** Texto fornecido **
Clube de Compras Dallas: exemplificando o sofrimento

Uma das grandes ilusões da modernidade é acreditar que podemos evitar o sofrimento. A idéia em si nem é nova, Boécius a expressou com singela beleza no melhor livro de introdução à filosofia já escrito: A Consolação da Filosofia. O senador romano tentava entender como um homem probo como ele poderia estar condenado à morte por um crime que não cometeu. Causava-lhe espanto que coisas ruins pudessem acontecer com pessoas boas.

Santo Agostinho também tratou do tema em Cidade de Deus. Segundo ele, era essencial que coisas ruins pudessem acontecer com homens independente de seus méritos. Se não fosse assim, o homem bom seria levado à soberba e o homem ruim ao fatalismo. Como Chesterton explicou depois, a recompensa do homem justo não poderia estar na vida terrena pois levaria a humanidade à terrível conclusão que todo homem de sucesso era um bom homem, o que sabemos estar longe da verdade. Jó era o melhor dos homens, e justamente por isso sofreu como poucos.

** Entradas de dados **
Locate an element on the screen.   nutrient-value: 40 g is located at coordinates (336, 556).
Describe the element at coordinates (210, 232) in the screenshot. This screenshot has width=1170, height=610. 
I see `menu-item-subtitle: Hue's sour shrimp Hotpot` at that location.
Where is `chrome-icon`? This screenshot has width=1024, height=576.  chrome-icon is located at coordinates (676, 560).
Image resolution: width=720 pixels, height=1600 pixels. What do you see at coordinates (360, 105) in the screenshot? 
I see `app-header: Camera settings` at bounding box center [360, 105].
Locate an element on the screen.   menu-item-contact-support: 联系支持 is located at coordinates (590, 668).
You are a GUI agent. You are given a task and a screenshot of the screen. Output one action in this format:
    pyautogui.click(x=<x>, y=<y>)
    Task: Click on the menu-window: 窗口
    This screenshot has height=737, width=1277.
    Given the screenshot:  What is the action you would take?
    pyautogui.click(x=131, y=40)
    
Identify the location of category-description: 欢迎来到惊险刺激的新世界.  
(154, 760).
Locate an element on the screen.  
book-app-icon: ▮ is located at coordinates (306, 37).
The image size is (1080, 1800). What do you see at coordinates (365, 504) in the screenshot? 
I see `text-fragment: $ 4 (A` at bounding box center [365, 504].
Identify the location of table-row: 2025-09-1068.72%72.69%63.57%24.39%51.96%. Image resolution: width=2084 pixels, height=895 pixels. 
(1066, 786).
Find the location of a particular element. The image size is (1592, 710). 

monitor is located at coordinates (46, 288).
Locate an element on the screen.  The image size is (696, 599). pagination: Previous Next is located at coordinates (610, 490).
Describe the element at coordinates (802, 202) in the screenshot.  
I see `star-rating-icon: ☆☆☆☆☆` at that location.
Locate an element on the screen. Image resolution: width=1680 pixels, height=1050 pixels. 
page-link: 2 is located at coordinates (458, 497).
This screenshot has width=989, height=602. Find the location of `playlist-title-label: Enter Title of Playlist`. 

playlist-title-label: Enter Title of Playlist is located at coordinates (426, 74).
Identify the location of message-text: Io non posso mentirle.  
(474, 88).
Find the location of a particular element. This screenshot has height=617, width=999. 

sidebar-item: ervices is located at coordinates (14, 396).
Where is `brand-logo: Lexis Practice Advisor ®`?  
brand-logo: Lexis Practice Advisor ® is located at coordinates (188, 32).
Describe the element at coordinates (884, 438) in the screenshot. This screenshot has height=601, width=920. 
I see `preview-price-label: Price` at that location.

** Atividade **
No texto sobre Clube de Compras Dallas, qual livro é chamado de o melhor livro de introdução à filosofia já escrito?

** Resposta **
A Consolação da Filosofia, de Boécius.